En ese contexto, el grupo académico "La Seminaria. Espirales culturales y pedagógicas" se conformó el 22 de junio de 2022 a partir de los encuentros sentientes de profesorxs con los temas emergentes sobre género a comienzos de la pandemia –desde el enfoque “academia activada” de Marisa Belausteguigoitia–, a partir de los cual buscaron consolidar y amistar espacios para analizar y pensar dichos emergentes con sus comunidades estudiantiles, en contextos intersemestrales.
Particularmente, el trabajo de "La Seminaria..." se orienta a reflexionar los vericuetos académicos y docentes para transtocar las situaciones de género que atraviesan lxs actores educativos, así como el desarrollo de estrategias alternativas para recuperar la voz de la comunidad estudiantil de pedagogía –al retomar los temas culturales que les preocupan en el contexto de nuevas problemáticas sociales–.
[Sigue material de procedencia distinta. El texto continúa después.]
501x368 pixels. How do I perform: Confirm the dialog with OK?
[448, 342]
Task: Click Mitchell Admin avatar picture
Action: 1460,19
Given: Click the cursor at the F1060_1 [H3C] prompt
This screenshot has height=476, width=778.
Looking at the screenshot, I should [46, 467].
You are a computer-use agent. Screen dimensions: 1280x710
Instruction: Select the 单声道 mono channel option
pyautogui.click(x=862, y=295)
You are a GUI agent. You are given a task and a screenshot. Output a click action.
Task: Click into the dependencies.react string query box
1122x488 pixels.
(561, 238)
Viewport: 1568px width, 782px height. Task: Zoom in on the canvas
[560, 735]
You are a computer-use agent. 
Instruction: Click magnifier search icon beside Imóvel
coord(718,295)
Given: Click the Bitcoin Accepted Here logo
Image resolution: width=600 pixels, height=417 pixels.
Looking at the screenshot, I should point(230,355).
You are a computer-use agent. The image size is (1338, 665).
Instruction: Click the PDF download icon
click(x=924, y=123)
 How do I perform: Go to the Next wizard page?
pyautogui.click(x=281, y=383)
Cabe señalar que el posicionamiento de "La seminaria..." se retoma de las “Pedagogías en espiral”, de Marisa Belausteguigoitia, en la medida que les ha permitido generar –en propuestas de cursos y conversatorios intersemestrales– un movimiento que produce diversos ángulos de análisis para apreciar no sólo el entramado entre sujetxs y prácticas de género, también la toma de la palabra que posibilite “destejer los ordenamientos culturales” (Belausteguigoitia, 2012: 25) del sistema sexo-género.
Por otra parte –en el marco de su historía– "La seminaria..." asume su fuerza en lo colectivo y en el movimiento, lo que le ha permitido ubicarse desterritorializada para resistir posturas e institucionalidades que cierran filas con su cotos epistemológicos. De ahi que la fuerza que interpela y mueve a este grupo es la nómada, atendiendo la lectura de Deleuze y Guattari –que realiza Ana María Martínez de la Escalera–:
El colectivo nómada 'pone de manifiesto otras relaciones con las mujeres, con los animales, puesto que todo lo vive en relaciones de devenir' (360). Devenir y diferencia son las condiciones de posibilidad del nómada y de su pensamiento nómade. Así el guerrero es un devenir como lo es la mujer nómada, ambos a la vez son un devenir animal, imperceptible de parte de los estados y su aparato de poder. El devenir y su diferencia son maneras de superar las dualidades antagónicas. Tiene razón Deleuze cuando sostiene que 'la máquina de guerra es de otra especie, de otra naturaleza, de otro origen que el aparato de Estado'. (360) Por ello el nómada no es el enemigo del ciudadano, del habitante del estado, es siempre un otro incognoscible que se nombra a sí mismo como otro, en su propio vocabulario no sólo para la comunicación, sino ante todo para el ritual, para el baile, para la comida, para el caminar. De condición de posibilidad, el nomadismo se convierte una y otra vez en una política en sí misma de la alteridad. (Martínez, 2020: 18 –epub–)
Considerando la historia y el posicionamiento de "La seminaria...", sus integrantes han conformado como táctica y estrategia de análisis la inscripción de la cultura, para recuperar –a nivel metodológico– las significaciones del sistema sexo-género que inciden de forma sustancial en las prácticas y representaciones que los y las actoras educativas que sociabilizan en sus contextos y cotidianeidades.
Lo anterior le ha permitido al grupo reconocer que dichas prácticas posibilitan no sólo conformar un nuevo espacio epistémico para lo educativo, sino acoger un tema emergente y transversalizarlo –curricularmente– a partir de sus implicaciones in-disciplinadas, “en tanto que su análisis sería del todo inasumible para cualquier postura académica pura” (Lozano, 2010: 153); esto último pretende reconocer límites en la selección y renovación de los contenidos disciplinares, si no se acoge las experiencias situadas de los y las actoras educativas. En términos de su didáctica, La seminaria acoge el trabajo dialógico y comunitario al reconocer, recuperar y cuestionar –con y desde la comunidad estudiantil– fuentes y referentes en los que se ha asumido la tensión del sistema sexo-género en procesos culturales, los cuales inauguran la posibilidad de pensar y replantear tematicas/experiencias cercanas a ellxs en el presente.